Some friends tell me that hearing such experiences drives them even further away from considering having kids. So scary, they say. I don’t want that to be me. That’s too much adulting for my liking.

But I saw in these painful experiences courage, risk-taking, resilience and sacrifice.

One friend’s comment particularly shook me: The life that you are afraid to have, someone else out there desperately desires.

‘I EXPERIENCED CONVERSION’

That’s right, I realised. My reasons were really rationalisations and justifications.

In reality, I was fearful to even try.

Gradually, as I opened my heart and mind, my perspectives changed. I experienced conversion.

I moved from someone who did not want to be a mother to someone who began to truly believe that a baby’s birth is a precious, wonderful happening, and then to someone who says: I’m going to try to have a baby.

In September 2015, my first child, a daughter, was born.

Life has never been the same.
________
**What you are asked to do:**
Return, word for word, the part of the excerpt on choosing motherhood that opens with the words containing "Gradually, as I" and closes with "daughter, was born.". The data that follows comes from a separate source.

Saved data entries
________
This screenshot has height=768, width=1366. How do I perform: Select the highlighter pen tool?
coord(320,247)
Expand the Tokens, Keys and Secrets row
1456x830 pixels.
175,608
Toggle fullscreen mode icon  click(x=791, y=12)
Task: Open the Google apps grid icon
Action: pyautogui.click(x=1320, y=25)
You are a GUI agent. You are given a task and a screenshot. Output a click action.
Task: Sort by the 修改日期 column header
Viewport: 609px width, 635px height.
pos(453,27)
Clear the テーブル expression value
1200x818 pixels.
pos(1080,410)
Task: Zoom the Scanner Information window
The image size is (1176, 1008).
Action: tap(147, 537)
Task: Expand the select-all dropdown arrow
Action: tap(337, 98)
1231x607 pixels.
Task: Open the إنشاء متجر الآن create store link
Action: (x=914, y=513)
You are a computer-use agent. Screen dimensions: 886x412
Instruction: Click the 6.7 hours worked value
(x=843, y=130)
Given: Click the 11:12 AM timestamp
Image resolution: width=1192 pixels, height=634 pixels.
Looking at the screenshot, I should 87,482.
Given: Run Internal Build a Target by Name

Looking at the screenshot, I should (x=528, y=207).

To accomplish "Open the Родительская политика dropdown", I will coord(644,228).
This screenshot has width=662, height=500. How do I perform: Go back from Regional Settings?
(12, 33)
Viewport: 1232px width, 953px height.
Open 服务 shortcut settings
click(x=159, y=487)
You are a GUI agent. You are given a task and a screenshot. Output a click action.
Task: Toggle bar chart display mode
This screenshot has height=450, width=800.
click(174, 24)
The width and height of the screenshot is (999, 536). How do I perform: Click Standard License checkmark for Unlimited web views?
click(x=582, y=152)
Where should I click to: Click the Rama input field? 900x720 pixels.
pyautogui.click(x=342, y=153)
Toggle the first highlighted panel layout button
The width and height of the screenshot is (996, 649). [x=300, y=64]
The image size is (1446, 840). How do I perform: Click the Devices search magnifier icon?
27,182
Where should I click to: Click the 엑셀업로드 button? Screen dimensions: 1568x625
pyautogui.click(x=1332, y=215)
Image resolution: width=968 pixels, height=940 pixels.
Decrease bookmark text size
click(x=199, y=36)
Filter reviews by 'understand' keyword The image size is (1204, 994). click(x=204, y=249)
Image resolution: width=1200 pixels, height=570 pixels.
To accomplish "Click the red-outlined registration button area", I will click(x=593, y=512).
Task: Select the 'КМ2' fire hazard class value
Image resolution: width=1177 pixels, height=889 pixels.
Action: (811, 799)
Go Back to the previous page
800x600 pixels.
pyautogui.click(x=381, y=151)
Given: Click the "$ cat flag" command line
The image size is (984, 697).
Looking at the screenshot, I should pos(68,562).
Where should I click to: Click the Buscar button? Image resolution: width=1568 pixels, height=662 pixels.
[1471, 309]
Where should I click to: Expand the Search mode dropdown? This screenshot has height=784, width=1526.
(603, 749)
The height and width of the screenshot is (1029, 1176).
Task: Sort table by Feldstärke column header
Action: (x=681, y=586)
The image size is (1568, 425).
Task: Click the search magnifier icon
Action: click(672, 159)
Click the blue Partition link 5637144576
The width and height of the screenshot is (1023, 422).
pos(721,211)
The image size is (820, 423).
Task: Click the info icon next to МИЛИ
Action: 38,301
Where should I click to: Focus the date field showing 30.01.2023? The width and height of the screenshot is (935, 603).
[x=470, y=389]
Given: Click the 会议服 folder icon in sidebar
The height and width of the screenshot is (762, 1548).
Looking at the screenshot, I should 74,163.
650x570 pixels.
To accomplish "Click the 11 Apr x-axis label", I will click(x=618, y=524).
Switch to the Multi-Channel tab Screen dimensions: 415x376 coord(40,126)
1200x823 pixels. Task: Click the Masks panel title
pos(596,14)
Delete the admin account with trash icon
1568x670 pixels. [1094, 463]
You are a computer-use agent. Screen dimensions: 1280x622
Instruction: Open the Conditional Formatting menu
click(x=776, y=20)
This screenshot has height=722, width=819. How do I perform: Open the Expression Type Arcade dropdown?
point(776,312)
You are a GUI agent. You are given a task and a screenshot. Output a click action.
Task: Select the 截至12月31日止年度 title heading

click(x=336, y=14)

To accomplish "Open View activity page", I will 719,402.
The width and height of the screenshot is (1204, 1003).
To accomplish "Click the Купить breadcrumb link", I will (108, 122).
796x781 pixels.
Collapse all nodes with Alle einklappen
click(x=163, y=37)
________
**Solution to the problem:**
Gradually, as I opened my heart and mind, my perspectives changed. I experienced conversion.

I moved from someone who did not want to be a mother to someone who began to truly believe that a baby’s birth is a precious, wonderful happening, and then to someone who says: I’m going to try to have a baby.

In September 2015, my first child, a daughter, was born.